**EXERCISE DIRECTIONS**
In the entries that follow, find the line containing "Marketing para embalagens (104, 1605)"; from there, copy every line exactly through the line containing "Marketing para escolas (100, 1884)".

(Saved data entries)
/---

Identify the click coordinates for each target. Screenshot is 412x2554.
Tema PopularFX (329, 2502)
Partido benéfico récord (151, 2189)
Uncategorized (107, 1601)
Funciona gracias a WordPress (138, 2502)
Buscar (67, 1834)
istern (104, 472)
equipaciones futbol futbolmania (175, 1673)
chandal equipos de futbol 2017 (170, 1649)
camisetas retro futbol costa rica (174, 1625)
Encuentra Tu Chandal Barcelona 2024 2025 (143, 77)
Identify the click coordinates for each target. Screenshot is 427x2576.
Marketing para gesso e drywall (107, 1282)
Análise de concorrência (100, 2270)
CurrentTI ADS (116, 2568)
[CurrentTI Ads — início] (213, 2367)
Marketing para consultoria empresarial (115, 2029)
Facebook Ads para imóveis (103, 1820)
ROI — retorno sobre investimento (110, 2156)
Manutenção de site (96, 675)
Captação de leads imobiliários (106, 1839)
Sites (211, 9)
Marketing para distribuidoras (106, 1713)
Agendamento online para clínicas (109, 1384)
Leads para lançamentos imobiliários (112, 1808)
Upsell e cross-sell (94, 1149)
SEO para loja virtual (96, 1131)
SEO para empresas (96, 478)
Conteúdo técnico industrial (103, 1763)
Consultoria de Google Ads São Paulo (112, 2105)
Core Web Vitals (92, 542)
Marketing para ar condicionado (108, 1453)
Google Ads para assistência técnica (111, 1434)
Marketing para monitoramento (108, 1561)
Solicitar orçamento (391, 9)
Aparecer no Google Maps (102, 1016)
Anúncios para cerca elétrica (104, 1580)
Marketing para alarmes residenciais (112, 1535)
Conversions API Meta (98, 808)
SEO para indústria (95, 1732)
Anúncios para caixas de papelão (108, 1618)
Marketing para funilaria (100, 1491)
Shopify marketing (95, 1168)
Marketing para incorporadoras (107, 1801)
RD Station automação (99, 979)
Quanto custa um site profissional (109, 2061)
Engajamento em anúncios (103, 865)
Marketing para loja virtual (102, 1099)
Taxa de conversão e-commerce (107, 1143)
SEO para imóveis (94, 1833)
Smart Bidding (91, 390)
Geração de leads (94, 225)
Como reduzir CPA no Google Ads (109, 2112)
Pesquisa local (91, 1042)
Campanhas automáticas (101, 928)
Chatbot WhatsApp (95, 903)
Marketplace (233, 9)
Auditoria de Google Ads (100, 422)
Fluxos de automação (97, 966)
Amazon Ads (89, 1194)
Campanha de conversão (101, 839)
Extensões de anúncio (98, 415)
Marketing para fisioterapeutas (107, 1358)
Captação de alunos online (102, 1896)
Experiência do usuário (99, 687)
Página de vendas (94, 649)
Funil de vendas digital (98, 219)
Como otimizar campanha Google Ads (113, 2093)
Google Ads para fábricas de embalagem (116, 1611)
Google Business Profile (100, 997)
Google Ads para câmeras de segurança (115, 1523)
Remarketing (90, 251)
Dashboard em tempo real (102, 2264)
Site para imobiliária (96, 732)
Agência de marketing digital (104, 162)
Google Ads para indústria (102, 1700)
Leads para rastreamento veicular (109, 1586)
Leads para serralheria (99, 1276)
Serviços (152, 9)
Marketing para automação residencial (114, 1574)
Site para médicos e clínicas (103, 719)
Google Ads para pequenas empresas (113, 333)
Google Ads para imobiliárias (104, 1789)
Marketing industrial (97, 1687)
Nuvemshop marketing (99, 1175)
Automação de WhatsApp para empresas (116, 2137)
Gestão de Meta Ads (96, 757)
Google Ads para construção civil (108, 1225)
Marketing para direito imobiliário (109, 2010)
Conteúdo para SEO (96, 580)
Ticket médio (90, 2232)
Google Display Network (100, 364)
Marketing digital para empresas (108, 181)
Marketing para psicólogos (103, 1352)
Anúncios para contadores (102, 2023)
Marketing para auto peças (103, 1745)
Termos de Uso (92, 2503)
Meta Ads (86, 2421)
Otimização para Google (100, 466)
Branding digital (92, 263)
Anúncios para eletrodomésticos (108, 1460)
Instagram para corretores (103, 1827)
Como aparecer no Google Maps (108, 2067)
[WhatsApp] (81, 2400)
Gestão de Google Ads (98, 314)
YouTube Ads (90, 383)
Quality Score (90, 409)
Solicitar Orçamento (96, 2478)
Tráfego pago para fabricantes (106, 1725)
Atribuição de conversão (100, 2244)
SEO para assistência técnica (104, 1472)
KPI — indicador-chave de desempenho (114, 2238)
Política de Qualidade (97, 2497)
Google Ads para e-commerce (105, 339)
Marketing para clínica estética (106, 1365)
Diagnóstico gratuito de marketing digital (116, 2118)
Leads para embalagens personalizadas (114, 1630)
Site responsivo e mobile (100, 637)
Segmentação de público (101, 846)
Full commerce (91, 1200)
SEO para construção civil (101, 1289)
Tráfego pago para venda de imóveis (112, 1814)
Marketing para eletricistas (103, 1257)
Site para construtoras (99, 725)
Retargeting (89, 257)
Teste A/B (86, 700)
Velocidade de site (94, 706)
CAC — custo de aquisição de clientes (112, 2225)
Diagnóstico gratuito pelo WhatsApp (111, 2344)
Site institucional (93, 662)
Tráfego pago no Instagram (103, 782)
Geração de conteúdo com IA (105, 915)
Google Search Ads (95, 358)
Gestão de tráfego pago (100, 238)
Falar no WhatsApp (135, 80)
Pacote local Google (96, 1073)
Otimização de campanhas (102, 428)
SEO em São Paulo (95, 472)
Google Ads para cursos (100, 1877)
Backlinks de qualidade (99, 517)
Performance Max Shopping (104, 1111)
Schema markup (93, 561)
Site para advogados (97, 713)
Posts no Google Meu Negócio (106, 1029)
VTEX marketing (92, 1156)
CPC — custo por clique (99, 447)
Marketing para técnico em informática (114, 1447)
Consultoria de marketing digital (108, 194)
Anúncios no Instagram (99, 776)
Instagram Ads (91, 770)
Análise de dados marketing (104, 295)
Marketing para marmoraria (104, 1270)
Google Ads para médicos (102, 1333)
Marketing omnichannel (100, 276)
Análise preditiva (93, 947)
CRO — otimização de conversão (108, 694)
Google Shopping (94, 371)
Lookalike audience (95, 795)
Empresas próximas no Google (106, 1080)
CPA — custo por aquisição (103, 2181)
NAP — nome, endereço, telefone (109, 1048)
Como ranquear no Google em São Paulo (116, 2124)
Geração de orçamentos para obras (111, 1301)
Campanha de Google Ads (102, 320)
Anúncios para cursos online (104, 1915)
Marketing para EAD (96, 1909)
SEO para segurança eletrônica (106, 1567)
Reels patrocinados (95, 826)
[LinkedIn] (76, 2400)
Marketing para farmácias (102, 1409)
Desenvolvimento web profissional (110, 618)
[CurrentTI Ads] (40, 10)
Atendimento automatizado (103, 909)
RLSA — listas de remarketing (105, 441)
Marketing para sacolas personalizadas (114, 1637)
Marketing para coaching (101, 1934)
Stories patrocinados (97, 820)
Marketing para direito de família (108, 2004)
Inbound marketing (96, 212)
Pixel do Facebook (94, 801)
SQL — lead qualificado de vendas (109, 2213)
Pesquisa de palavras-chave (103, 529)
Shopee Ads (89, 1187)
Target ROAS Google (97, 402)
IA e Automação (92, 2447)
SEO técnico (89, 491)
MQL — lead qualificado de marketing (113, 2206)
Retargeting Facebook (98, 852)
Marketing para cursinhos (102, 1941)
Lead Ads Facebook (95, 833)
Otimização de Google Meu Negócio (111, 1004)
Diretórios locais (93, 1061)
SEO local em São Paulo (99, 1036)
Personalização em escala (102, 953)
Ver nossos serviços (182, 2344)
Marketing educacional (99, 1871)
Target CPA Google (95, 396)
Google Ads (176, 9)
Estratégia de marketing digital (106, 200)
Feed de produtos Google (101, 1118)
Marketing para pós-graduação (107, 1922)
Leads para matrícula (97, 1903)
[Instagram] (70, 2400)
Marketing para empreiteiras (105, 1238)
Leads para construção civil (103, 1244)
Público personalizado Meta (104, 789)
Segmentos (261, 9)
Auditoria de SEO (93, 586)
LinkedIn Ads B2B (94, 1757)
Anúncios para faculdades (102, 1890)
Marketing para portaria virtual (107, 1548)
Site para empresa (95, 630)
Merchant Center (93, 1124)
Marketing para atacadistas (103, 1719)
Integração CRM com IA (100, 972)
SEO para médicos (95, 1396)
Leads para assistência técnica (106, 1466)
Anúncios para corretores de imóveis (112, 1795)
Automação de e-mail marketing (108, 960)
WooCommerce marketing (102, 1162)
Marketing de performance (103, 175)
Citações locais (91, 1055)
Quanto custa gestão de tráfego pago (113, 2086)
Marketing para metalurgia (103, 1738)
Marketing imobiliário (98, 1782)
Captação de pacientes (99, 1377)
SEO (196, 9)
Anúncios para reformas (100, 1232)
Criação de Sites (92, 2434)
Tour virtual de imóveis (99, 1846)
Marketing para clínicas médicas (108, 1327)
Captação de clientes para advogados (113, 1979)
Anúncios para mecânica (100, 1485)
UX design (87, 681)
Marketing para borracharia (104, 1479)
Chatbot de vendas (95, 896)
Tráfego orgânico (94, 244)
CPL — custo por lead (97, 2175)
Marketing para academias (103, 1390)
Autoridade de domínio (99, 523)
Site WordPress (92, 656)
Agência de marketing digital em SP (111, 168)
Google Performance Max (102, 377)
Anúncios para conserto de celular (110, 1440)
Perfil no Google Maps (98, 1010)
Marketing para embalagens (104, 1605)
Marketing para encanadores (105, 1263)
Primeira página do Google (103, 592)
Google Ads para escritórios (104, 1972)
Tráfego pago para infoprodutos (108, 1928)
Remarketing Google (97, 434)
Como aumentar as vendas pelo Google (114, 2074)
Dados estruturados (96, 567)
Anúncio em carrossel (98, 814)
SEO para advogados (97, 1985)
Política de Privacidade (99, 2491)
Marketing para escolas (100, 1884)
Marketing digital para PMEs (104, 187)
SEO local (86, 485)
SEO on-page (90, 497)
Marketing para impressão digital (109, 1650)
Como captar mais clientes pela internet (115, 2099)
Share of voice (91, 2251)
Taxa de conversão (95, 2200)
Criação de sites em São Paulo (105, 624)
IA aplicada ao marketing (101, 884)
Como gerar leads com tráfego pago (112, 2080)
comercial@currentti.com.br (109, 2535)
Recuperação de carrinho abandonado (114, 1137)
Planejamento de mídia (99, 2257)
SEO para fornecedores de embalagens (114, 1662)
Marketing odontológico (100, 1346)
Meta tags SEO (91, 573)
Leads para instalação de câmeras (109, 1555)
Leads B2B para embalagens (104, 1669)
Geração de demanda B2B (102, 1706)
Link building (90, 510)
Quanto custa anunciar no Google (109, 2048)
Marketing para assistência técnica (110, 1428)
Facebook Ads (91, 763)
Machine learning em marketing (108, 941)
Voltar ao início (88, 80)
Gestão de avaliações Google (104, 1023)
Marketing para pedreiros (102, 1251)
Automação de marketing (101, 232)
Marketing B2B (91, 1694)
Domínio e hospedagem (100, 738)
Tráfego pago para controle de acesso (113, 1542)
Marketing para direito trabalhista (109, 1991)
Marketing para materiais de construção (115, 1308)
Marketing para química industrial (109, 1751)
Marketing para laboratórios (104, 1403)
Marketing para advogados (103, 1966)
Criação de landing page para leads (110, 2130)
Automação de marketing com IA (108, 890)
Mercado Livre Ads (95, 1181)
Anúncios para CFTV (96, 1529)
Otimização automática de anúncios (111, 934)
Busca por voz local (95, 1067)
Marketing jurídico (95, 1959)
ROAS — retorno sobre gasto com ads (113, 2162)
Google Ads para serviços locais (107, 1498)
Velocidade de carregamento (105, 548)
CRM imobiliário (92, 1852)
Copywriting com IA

\---

**ANSWER SPACE**
Marketing para embalagens (104, 1605)
Marketing para encanadores (105, 1263)
Primeira página do Google (103, 592)
Google Ads para escritórios (104, 1972)
Tráfego pago para infoprodutos (108, 1928)
Remarketing Google (97, 434)
Como aumentar as vendas pelo Google (114, 2074)
Dados estruturados (96, 567)
Anúncio em carrossel (98, 814)
SEO para advogados (97, 1985)
Política de Privacidade (99, 2491)
Marketing para escolas (100, 1884)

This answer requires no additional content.